Motivation
Code to work with binary data and network protocols often crafts a specific byte sequence using a bytearray and then convert it to a bytes.
This currently requires a memcpy to create the bytes from the bytearray as well as requiring 2x the amount of memory since both must exist in memory at the same time. This pattern appears in asyncio, base64. urllib, as well as other CPython standard libraries. Some third party libraries avoid the copies by using bytearray everywhere. Given the bytearray no longer needs its copy of the data it would be nice to get out a bytes without a copy.
Proposal
I propose adding a way to remove the copy by:
- Changing
bytearrayto usePyBytesWriterfrom PEP 782 - Adding
.take_bytes([n])method
The first step makes it so that the bytes stored in bytearray are convertible to a bytes without copying using a supported mechanism; the second step exposes that to Python code. This makes it possible to resolve issues like gh-60107 as well as move .bytearray to no longer use the soft-deprecated by PEP 782 _PyBytes_Resize API
Sample Implementation
This adds .take_byes([n]) and migrates some CPython library code paths to use it. Running pyperformance against my branch shows no significant slowdowns in code which uses bytearray while some paths have measureable improvements (ex. asyncio_tcp asyncio streams 1.03x faster, regex_dna regex 1.08x faster). Code which uses very large buffers tends to speed up more; for example 4GB buffers in _pyio running test_io.test_largefile no longer get copied more than halving the runtime.
The branch increases the size of bytearray by one pointer while leaving the PyBytesWriter lazily allocated much like the current bytearray storage is. There are cases where we still need to copy some (ex. the bytearray is offset, which is resolved via memmove). The “remaining” bytes must always be copied to a new PyBytesWriter.
Acknowledgments
This idea evolved in Add zero-copy conversion of `bytearray` to `bytes` by providing `__bytes__()`. Thanks @methane and @blhsing for coming up with the .take_bytes([n]) API shape and motivating in Python examples for it.
When would I use this?
Any code which makes a ba = bytearray(), modifies it, then calls bytes(ba). Other common patterns are bytes(ba); ba.clear() or bytes(ba[:n]); del ba[:n]. Note that if you want to discard data past a point, the most efficient pattern becomes ba.resize(n) then ba.take_bytes() so that take_bytes([n]) doesn’t need to keep around the soon to be discarded extra bytes.
Why .take_bytes([n])
The proposal started as just “convert the whole buffer”, but in a number of byte stream processing usecases such as tcp streams and console I/O it was seen that often the code would “process to marker” then split at the marker n bytes into the buffer. .take_bytes([n]) enables that use-case while keeping it simple to get the whole buffer.

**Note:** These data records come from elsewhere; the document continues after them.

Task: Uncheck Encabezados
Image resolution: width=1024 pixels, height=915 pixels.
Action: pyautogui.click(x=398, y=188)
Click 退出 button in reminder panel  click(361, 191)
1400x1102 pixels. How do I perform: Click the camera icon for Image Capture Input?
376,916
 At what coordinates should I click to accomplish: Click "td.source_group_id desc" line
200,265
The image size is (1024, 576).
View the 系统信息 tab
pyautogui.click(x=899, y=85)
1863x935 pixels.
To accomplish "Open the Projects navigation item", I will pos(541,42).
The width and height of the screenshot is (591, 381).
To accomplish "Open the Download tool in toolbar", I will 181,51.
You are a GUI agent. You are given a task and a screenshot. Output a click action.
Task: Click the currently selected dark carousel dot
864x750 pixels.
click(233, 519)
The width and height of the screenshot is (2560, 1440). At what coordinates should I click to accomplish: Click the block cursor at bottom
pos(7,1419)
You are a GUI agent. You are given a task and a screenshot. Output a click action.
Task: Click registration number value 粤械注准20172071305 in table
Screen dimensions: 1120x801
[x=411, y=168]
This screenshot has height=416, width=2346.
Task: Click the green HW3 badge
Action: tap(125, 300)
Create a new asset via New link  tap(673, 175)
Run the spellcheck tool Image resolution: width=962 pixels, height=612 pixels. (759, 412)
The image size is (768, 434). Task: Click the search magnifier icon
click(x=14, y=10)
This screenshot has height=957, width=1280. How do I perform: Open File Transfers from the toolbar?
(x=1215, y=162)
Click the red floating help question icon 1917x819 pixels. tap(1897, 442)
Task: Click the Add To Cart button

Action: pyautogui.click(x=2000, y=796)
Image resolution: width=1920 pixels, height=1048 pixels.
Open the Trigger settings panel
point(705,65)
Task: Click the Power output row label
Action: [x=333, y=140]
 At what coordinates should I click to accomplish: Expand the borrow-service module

The n index supports both positive (from start) and negative (from end); but always takes the buffer before the split point. The portion after the split point, if any, must always be copied into a new PyBytesWriter. To take just the end of a bytearray, delete the start of the bytearray. bytearray handles this efficiently already; just changing its “start” pointer inside the buffer.
I need more stream-like reading and writing
Use BytesIO! It already does a similar optimization, copying only when needed.